Going by the record of the performance of the financial sector in these countries, it is debatable whether the model of regulatory framework makes any difference at all to the actual regulation and supervision of banks and other financial services firms. You might recall the then US Fed Chairman announcing confidently in 2008 that the American financial system was never safer only for his words to fall flat and exposed as being completely out of touch with reality. It is a different point and a pity that he is still regarded otherwise. The extensive tampering with Libor (London inter-bank offered rate), the most basic and sacrosanct rate, involved many American banks apart from others, with the US Department of Justice finally succeeding in bringing them to books. In the UK, the FSA granted Northern Rock the right to develop its own internal risk management framework and arrive at the amount of capital it needed to hold. Literally a fortnight later, Northern Rock folded under!

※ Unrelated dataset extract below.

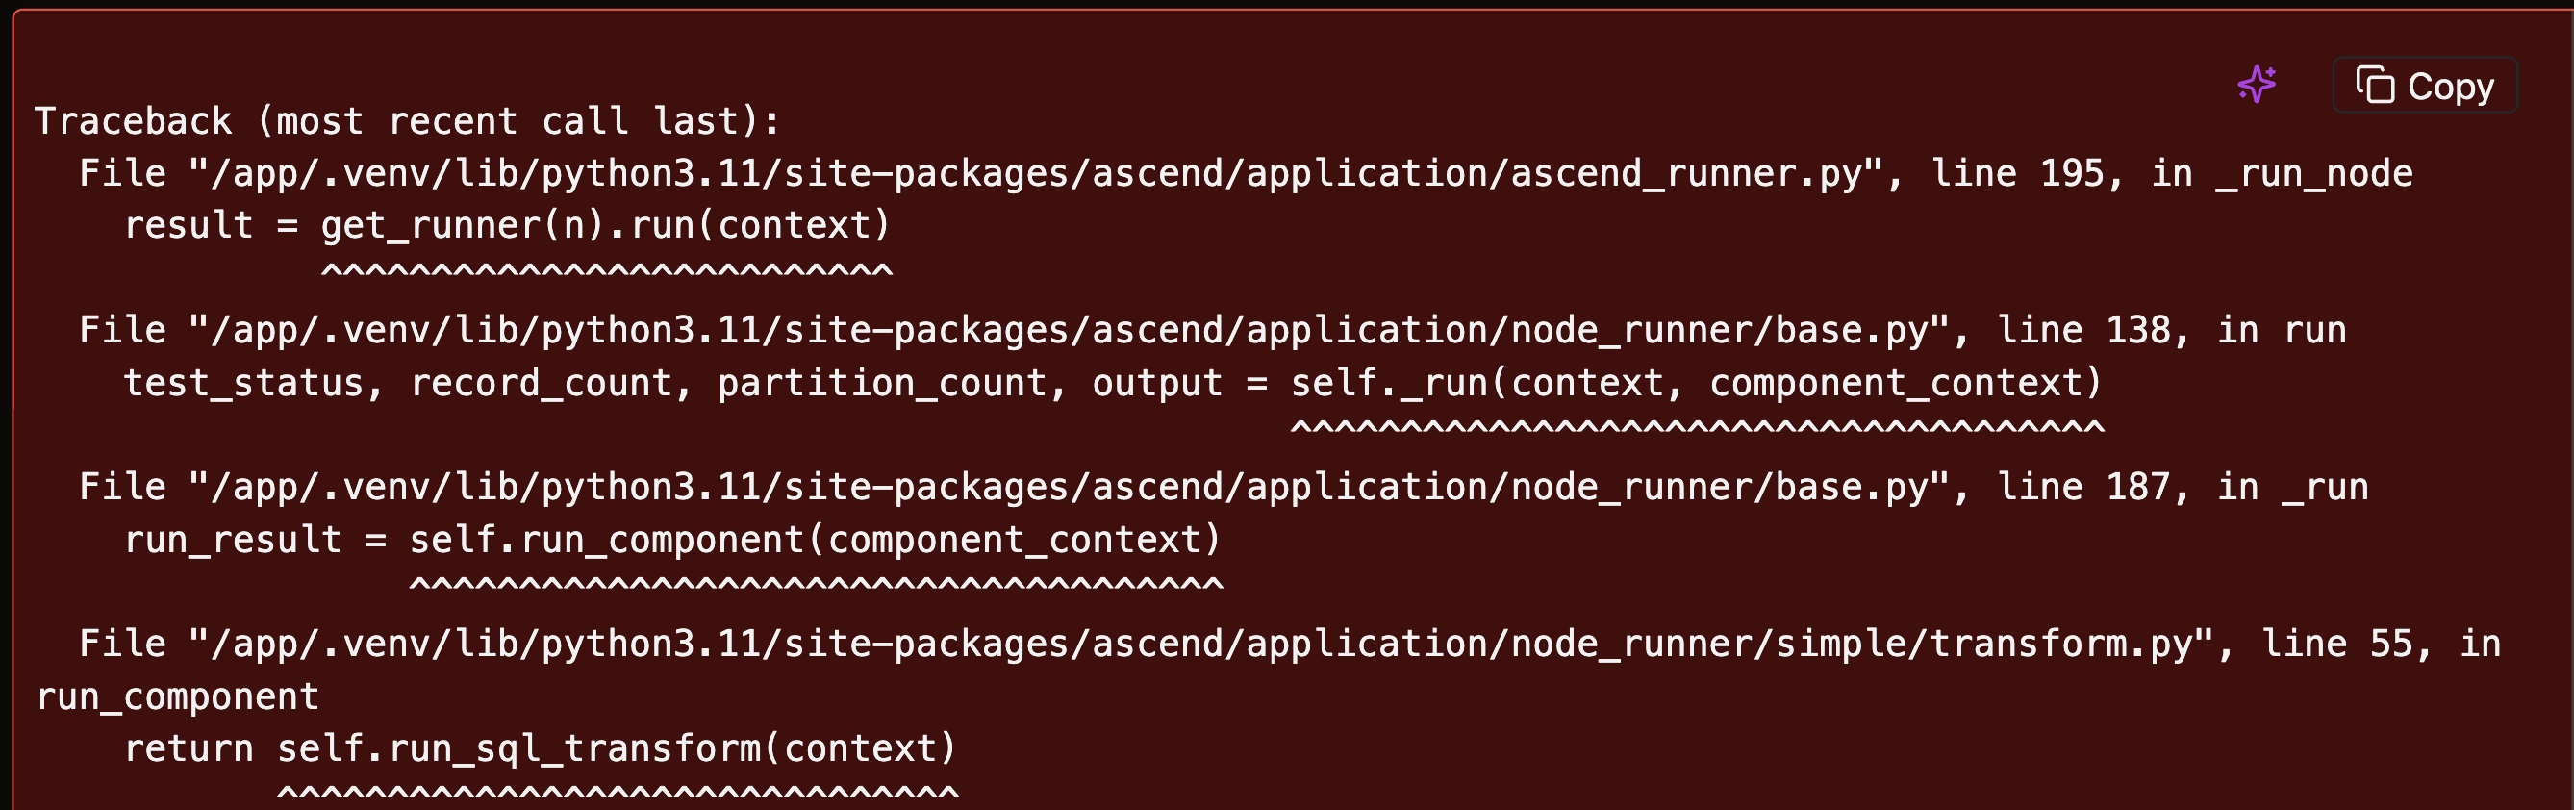Click the caret underline beneath self._run call
Screen dimensions: 2574x810
[x=1697, y=427]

In India, the situation seems no different. The separation of policy making (RBI) from supervision (Board for Financial Supervision) hasn’t made any difference to the continued occurrence of financial frauds. Arguably, the most shocking revelation is the case of PMC and HDIL, with the bank’s exposure to HDIL coming to 73% of its total exposure! How something like this could happen right under the RBI’s nose is beyond any imagination. Whatever happened to exposure norms and their reporting at defined intervals.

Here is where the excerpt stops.